The crashes, involving Indonesia's Lion Air in October 2018 and Ethiopian Airlines in March 2019, prompted a $2.5 billion settlement agreement in 2021. Under this deal, Boeing would avoid a criminal charge after three years if it adhered to specific compliance and ethics stipulations. However, last month the DoJ accused Boeing of failing to enforce these requirements, suggesting a breach of the agreement.

Victims' families have urged prosecutors to impose a $25 billion fine on Boeing and pursue criminal prosecution. Last week, Boeing's outgoing CEO Dave Calhoun faced US senators, testifying that the company had learned from past mistakes and that its whistleblower process was effective. Despite this, lawmakers criticized him for not sufficiently addressing a culture of retaliation.

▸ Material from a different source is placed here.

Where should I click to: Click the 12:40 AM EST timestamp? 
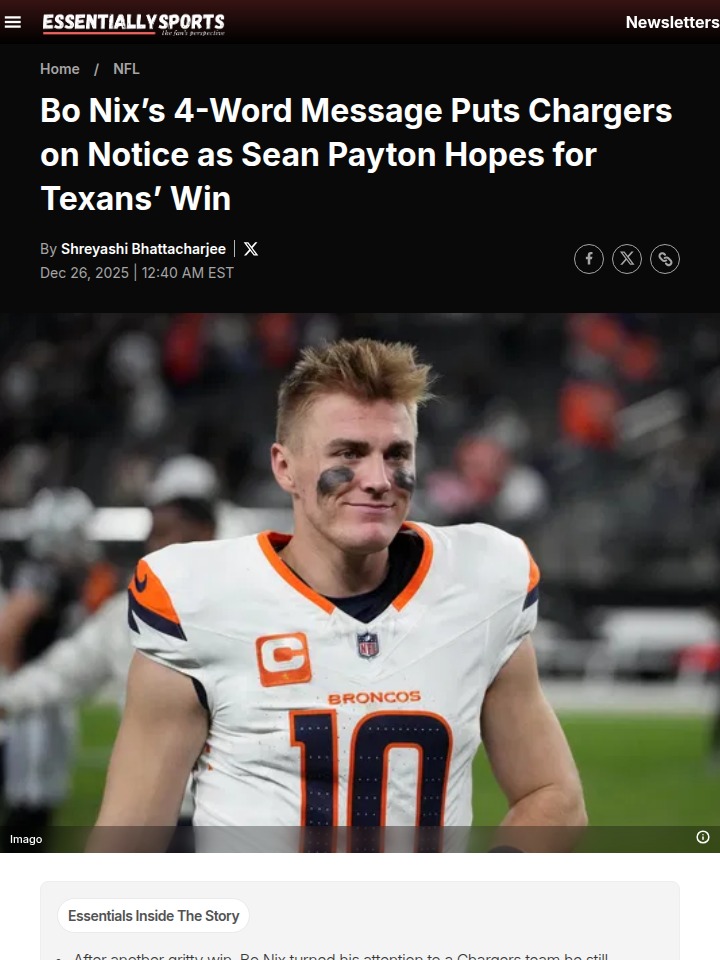click(x=187, y=272)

Boeing whistleblowers have reported serious production issues with the 737 Max, 787 Dreamliner, and 777 models. Recently, a door panel fell off a new 737 Max during an Alaska Airlines flight in January, exposing ongoing safety concerns.

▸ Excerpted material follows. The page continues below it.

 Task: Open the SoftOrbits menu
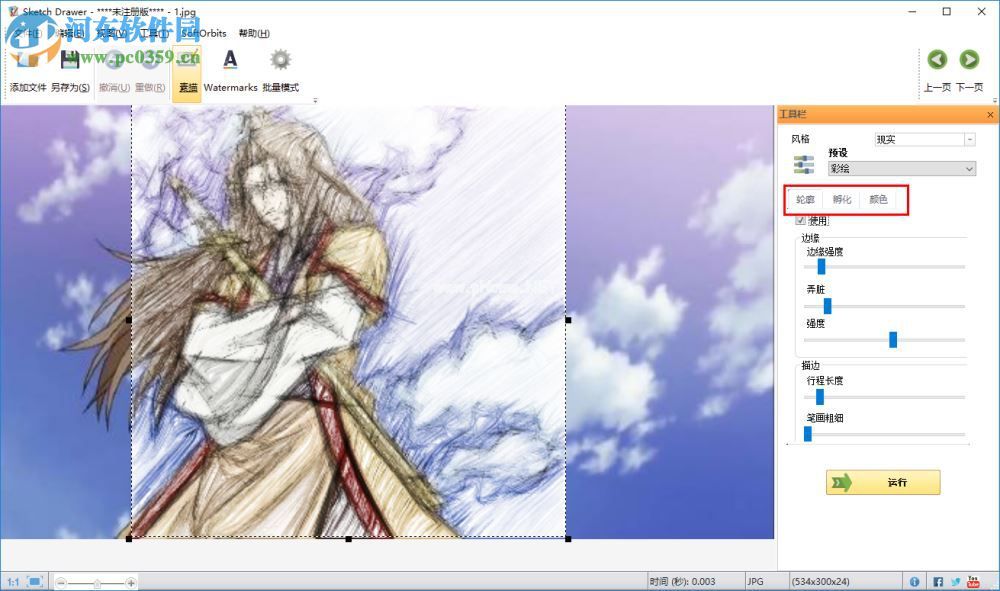(x=203, y=33)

Calhoun, set to step down at the end of 2024 with a $33 million pay package, will remain on Boeing's board. He succeeded Dennis Muilenburg, who was fired following the crashes. Pierson described the leadership changes as superficial, noting Calhoun's decade-long tenure at the company prior to becoming CEO in 2019. Photo by Dave Sizer from Seattle, WA, USA, Wikimedia commons.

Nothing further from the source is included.